激変してこそ企業寿命を延ばすシリーズ
若手の情報マンに指摘した。「負債額が19億円とは極端におかしい。表に出されていた2008年3月期には53億円の売上があったはずだ。となれば、売上の40%に満たない負債での倒産は絶対にありえない。建設業種であれば最低でも売上の60%以上の負債額に達しないと、倒産という事態にまで転げ落ちないはずだ。仮に割引手形を負債から除外しても60%を割ることはない。よーく調べ直してみろ!!」と注意を喚起した。確かに、異常に負債が小さい。

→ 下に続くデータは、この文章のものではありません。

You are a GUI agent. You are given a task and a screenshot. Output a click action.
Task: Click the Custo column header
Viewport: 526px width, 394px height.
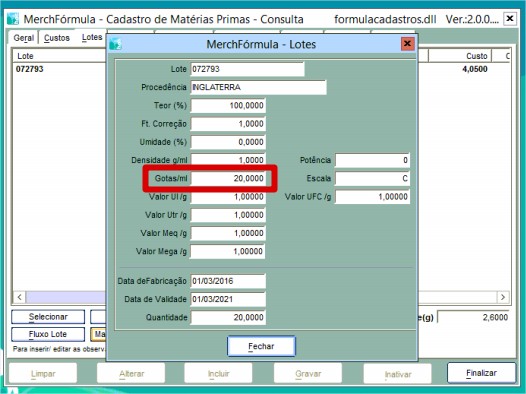point(460,56)
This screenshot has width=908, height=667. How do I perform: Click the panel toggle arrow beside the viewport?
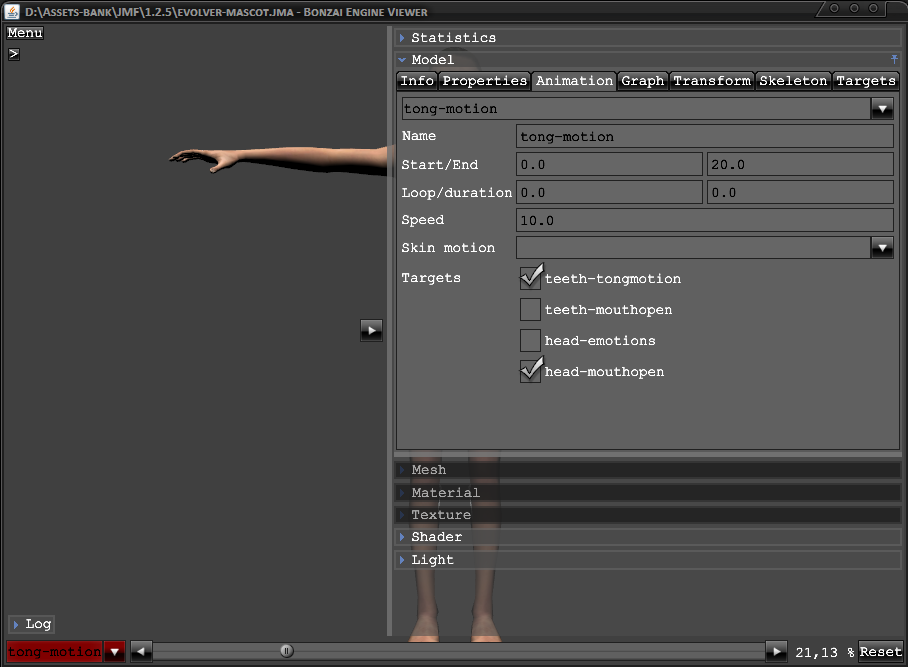click(x=371, y=330)
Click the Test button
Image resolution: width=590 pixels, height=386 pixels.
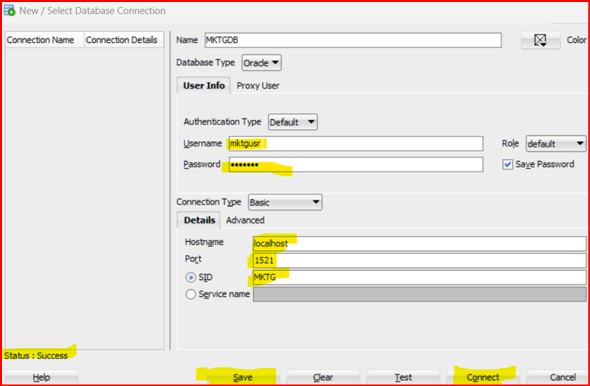(403, 377)
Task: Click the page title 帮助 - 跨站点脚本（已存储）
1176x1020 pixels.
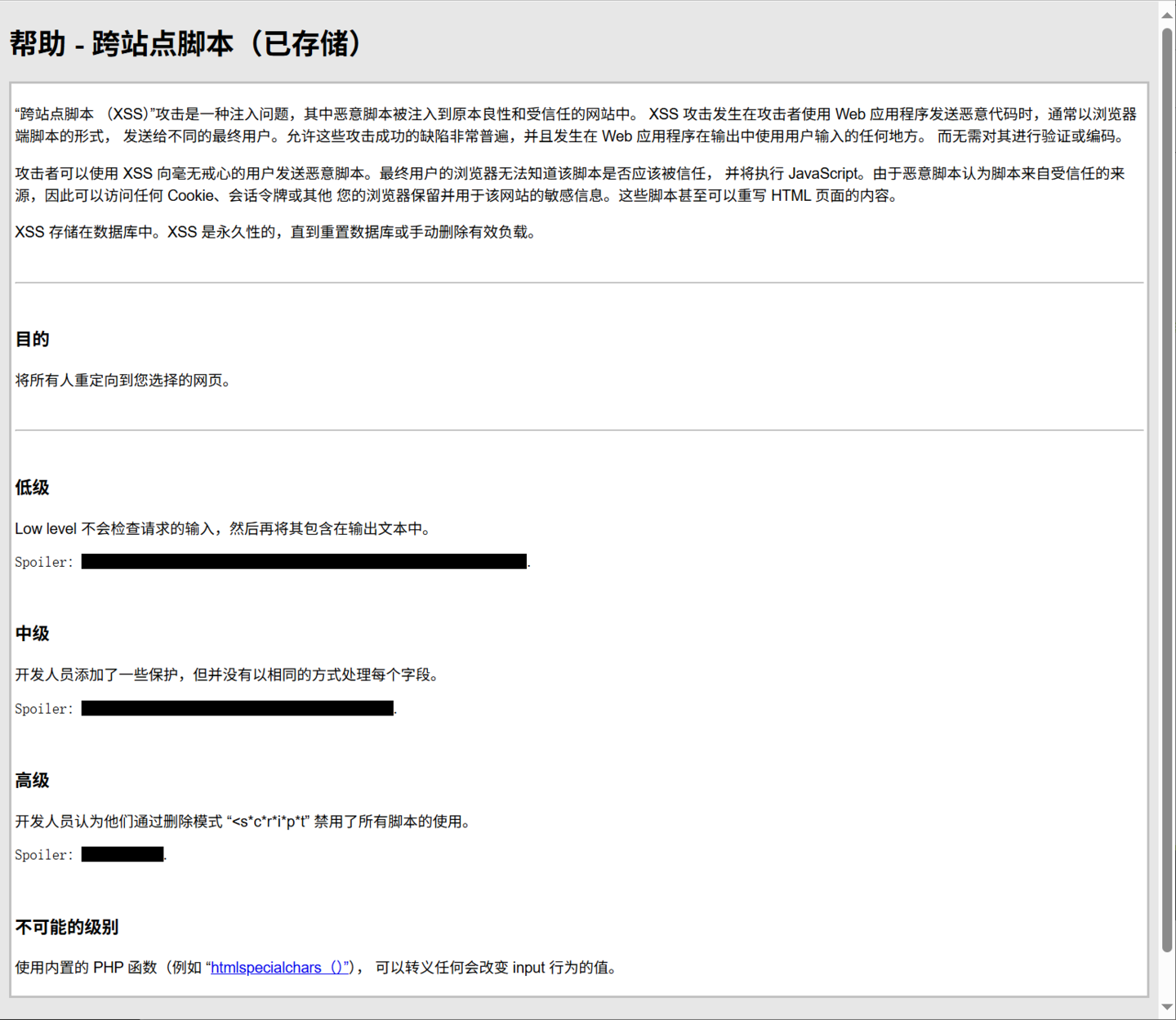Action: pyautogui.click(x=186, y=44)
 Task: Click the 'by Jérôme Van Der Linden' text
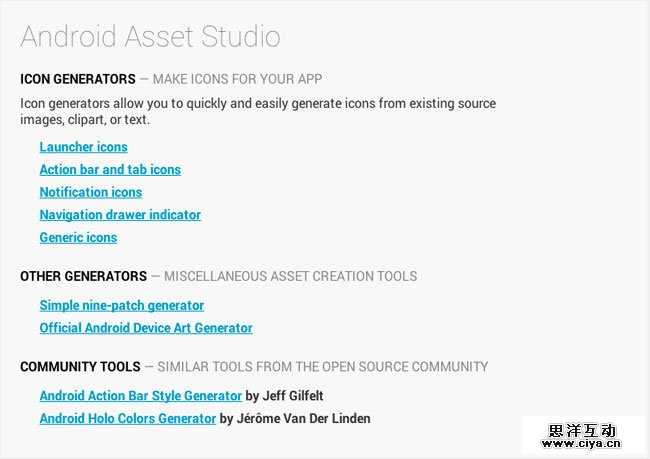[295, 419]
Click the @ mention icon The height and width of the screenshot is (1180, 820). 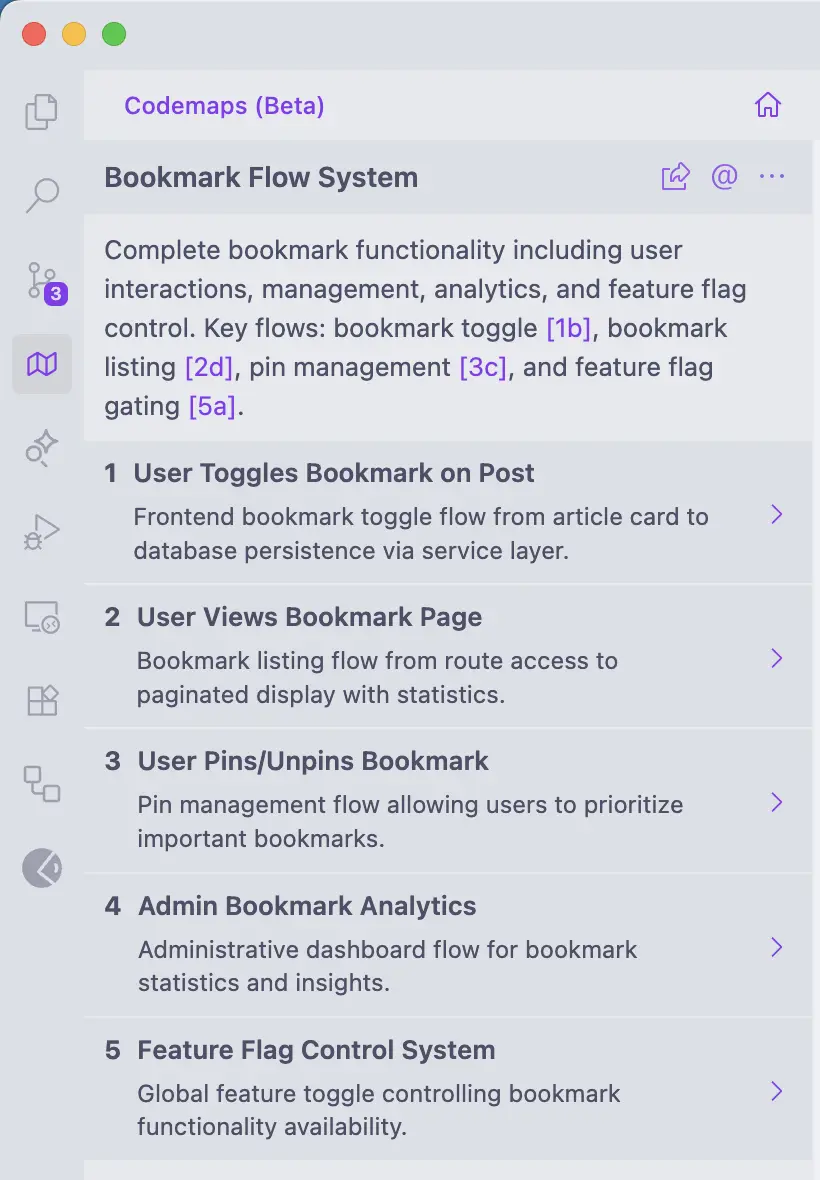[724, 177]
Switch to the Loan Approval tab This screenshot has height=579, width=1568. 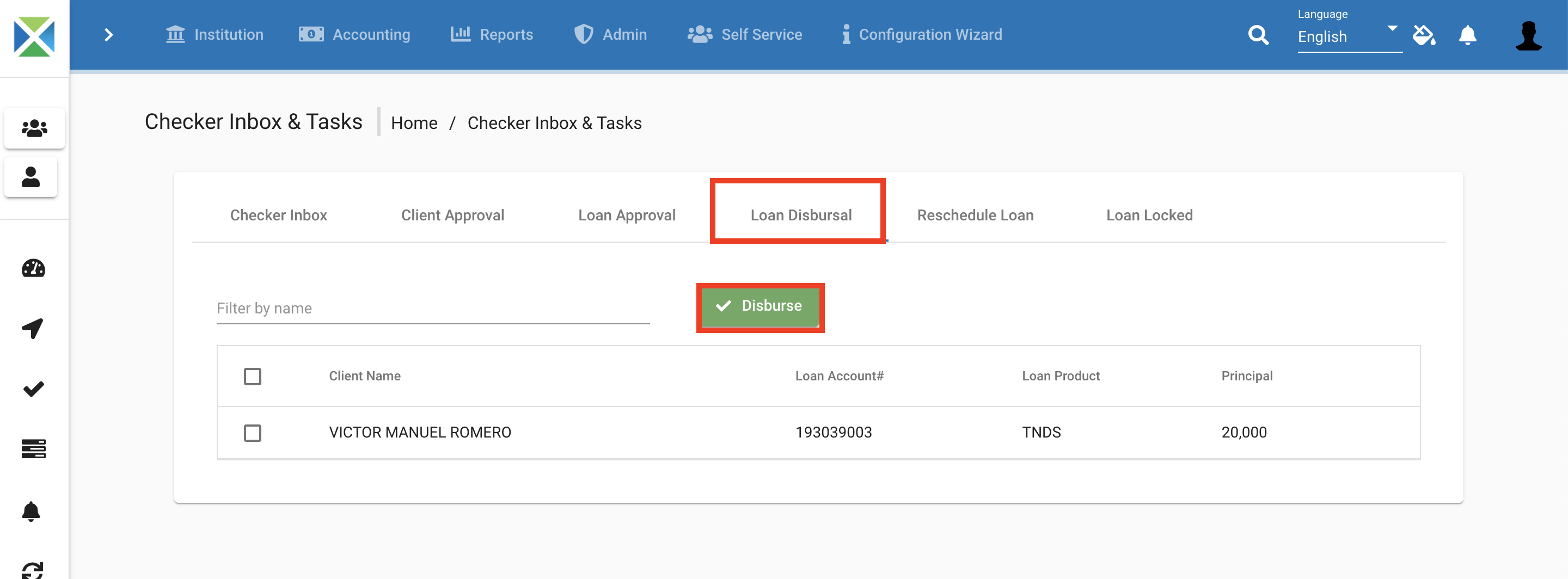[x=626, y=215]
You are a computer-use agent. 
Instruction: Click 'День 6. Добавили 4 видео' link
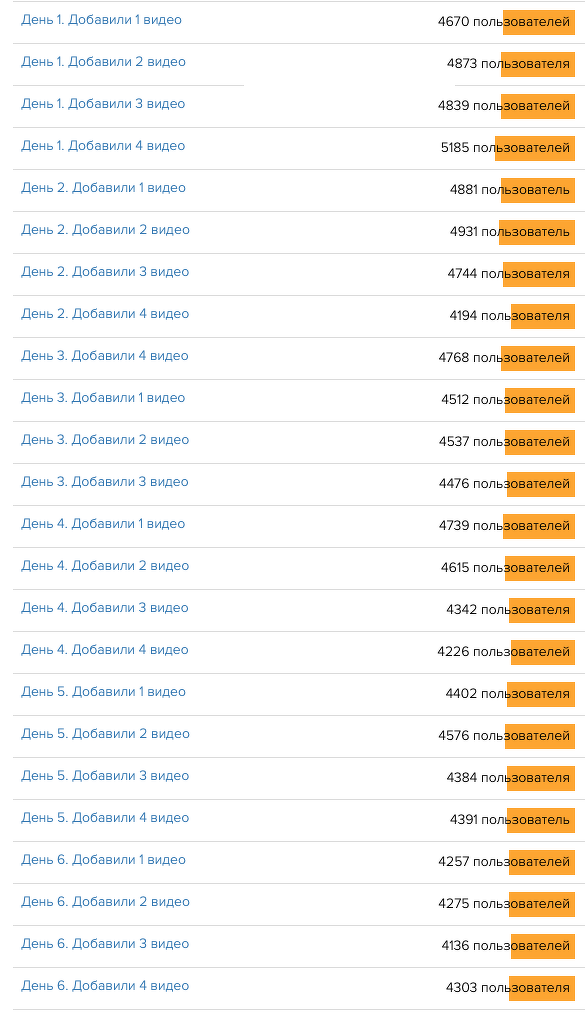(x=105, y=986)
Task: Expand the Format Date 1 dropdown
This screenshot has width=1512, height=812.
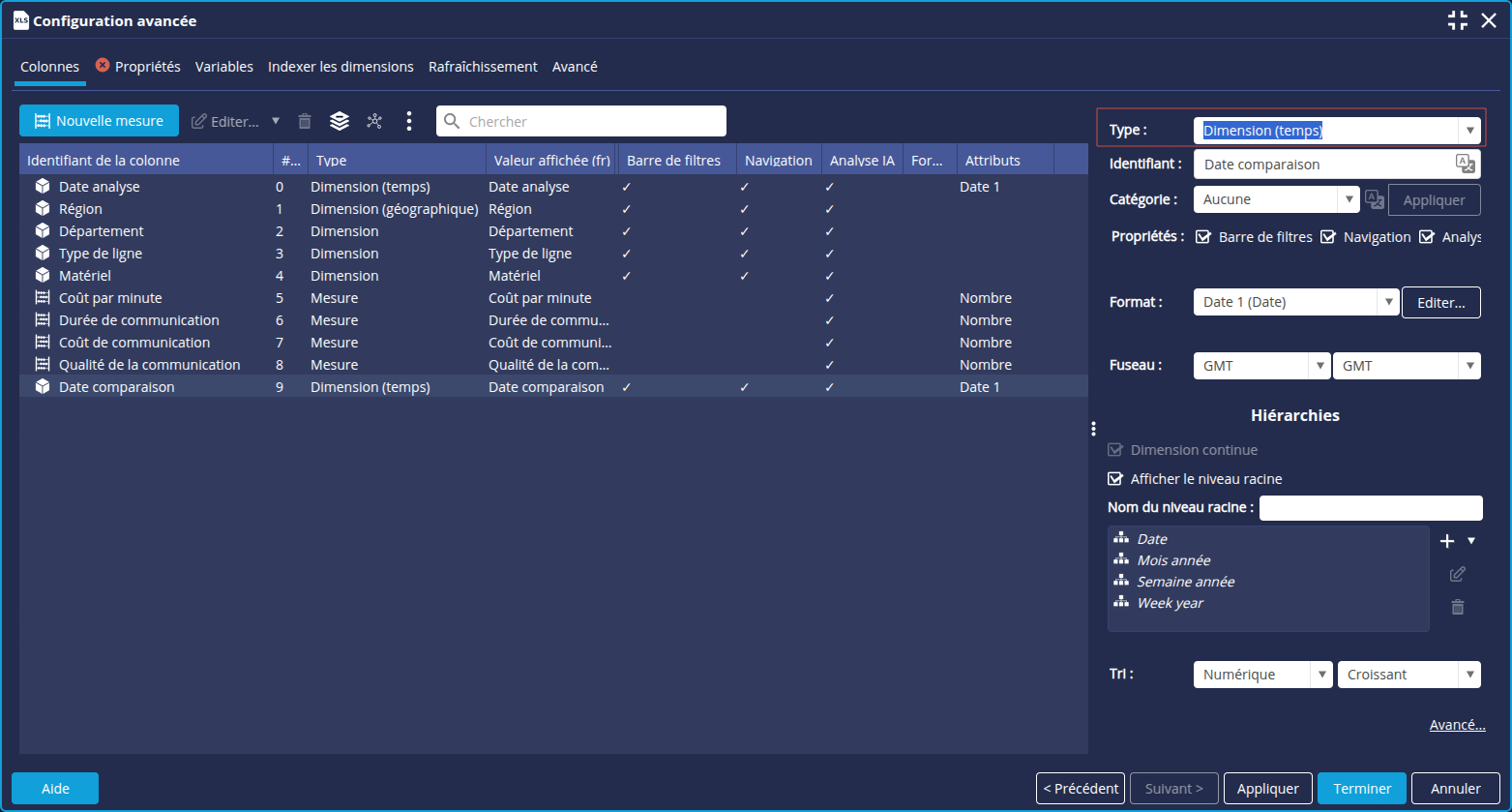Action: pos(1389,302)
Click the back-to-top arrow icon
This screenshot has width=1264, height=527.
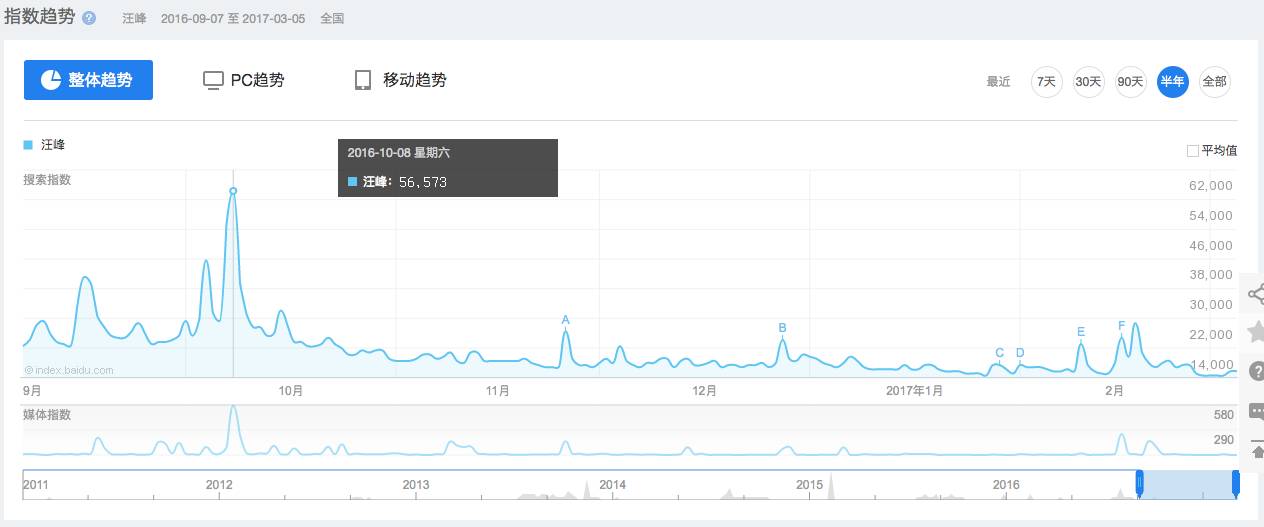click(1256, 452)
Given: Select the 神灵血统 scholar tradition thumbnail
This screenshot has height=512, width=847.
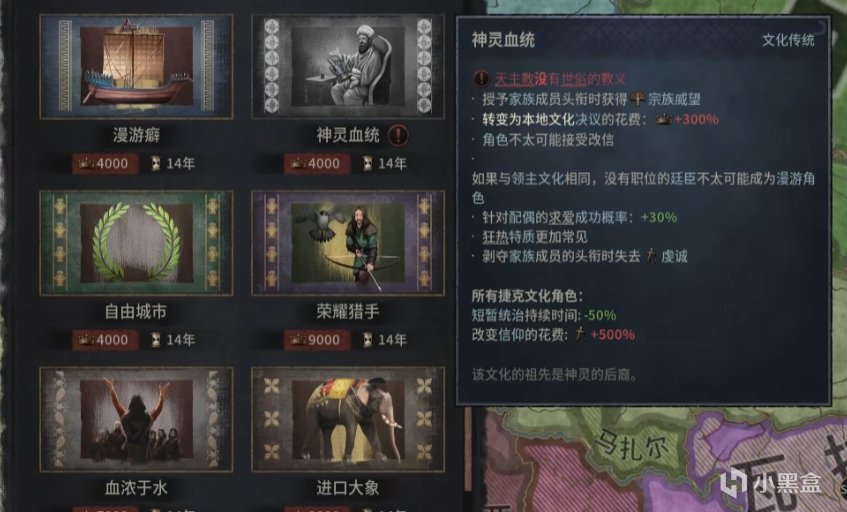Looking at the screenshot, I should 348,66.
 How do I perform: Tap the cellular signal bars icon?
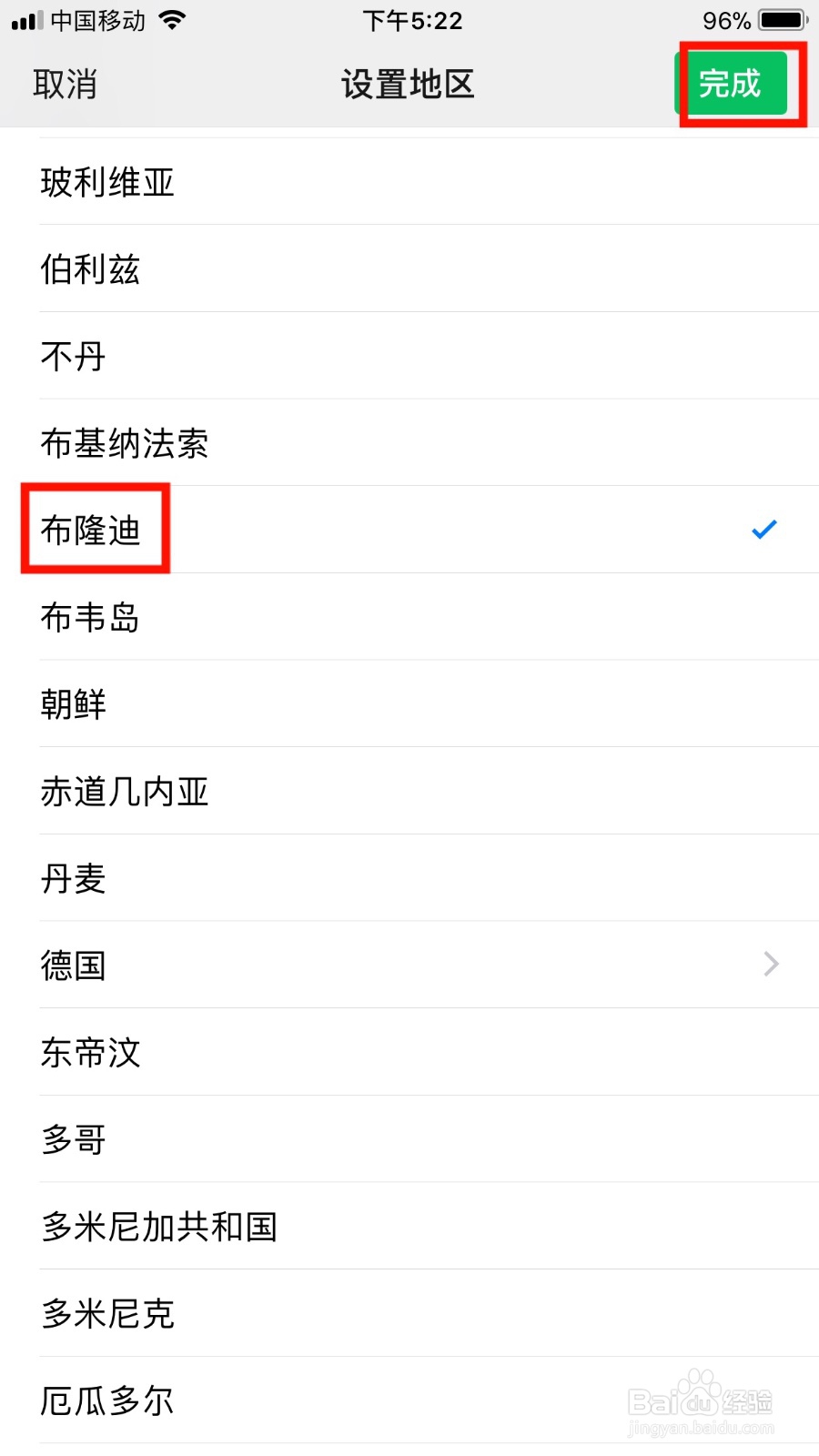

不可解だ!!
ポイント3
メンツへのこだわりが倒産のタイミングを遅らせた
<20億円の架空売上操作>
「豪放磊落な竹原社長が脳梗塞(経営者ストレス病)になるとは、よほどのことが水面下で進行している」とシリーズ(1)で類推してみた。今回、それが何なのかよーく理解できた。6ページに調査時点で弊社に提出された泰平物産の損益決算書と貸借対照表を添付している。また、別途入手した同様の資料と対比しているが、一目瞭然、誰もが絶句するだろう。「あの竹原社長が、こんな姑息な粉飾操作をしていたのか!!」と。
公然されていた2008年3月期の売上は53億5,454万9,000円、真実の数字は33億5,454万9,000円である。なんとなんと、20億円のカラ売上操作をしていたのだ。驚いた、呆れ果てた。想像するに「この見せかけ売上の、仕組みの泥沼に転落したのは05年期からではないか」とみられる。竹原社長の心痛はわかるが、「メンツにこだわらず、1年前に決断(自己破産申請・また民事再生法)をしていれば」と悔やまれる。世間に造ってきた顔を潰すわけにはいかずに、優柔不断になったのだろう。
実額の売上数字が33億円前後ならば、疑問もすぐに解決できる。恐らく09年期の売上は20億そこそこなはずだ(シリーズ(2)で倒産背景を述べた、東区千早の期待の大型物件工事の頓挫もあった。「この頓挫で資金ショートした」と言い訳しているが、本当に火の車の資金繰りだったのだ)。となれば19億の負債額は年商20億円の95%に達するから倒産に陥ったことも頷ける。前期比でも負債額が売上の60%を占めるから、自然な流れだと読める(割引手形を含めれば80%になる見通し)。売上の20億円の積み増しがあったことで「異様に負債額が少ない」との疑念を与えていたのである。
今から想像するに、この売上水増し操作は05年くらいから始まっているようだ。「決して世間体を繕うことが目的ではない。銀行対策上、やむをえず画策した」と関係者は証言している。この05年頃から、竹原社長の見通しを超えた受注の落ち込みがあったようだ。だから、シリーズ(2)で報告した通り、受注確保に躍起になってマンションにまで仕事を拾うようになっていた。まさに建材商社の事業の存立基盤が音を立てて崩れ落ちているのを目撃しつつも、同氏はなす術がなかったのが現実だったのだろう。